Tareas:
1: Según el fragmento del documento, ¿cuántas persecuciones sufre la Iglesia en los tres primeros siglos?
2: Reescala las entradas: empieza en la línea que contiene "This screenshot has height=375, width=600." y termina después de la que contiene "[x=90, y=242]", y escribe de nuevo solo esas líneas completas. Multiplica por 0,6 las coordenadas de las respuestas y redondea al entero más próximo, con las mitades hacia arriba; los demás números quedan sin cambios.

Fragmento del documento:
════════
Sólo en el período de los tres
primeros siglos la Iglesia sufre diez terribles persecuciones. Y ello, para dar
testimonio de Jesús.
Vienen después las grandes
herejías de los siglos siguientes. Nuevos enemigos, nuevos sufrimientos, nuevas
persecuciones, nuevos mártires.
Llegan más tarde los reyes y las
potestades de la tierra, y exigen de la Iglesia que declare caducada la Ley del
Señor sobre la santidad del matrimonio y pacte con las pasiones del corazón
corrompido del hombre. Pero ella no lo hace; da valientemente testimonio de
Cristo y de su Ley, al precio incluso de la apostasía de vastos países.
Aparecen nuevas ideas, nuevas
corrientes espirituales, que aspiran a destruir el dogma y la moral cristiana.
════════
Material de consulta:

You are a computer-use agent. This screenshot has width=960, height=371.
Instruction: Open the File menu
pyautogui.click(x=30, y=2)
════════
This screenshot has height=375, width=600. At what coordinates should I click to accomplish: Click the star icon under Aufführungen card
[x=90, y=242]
════════
Respuestas del ejercicio:
1: Diez terribles persecuciones.

2:
This screenshot has height=375, width=600. At what coordinates should I click to accomplish: Click the star icon under Aufführungen card
[x=54, y=145]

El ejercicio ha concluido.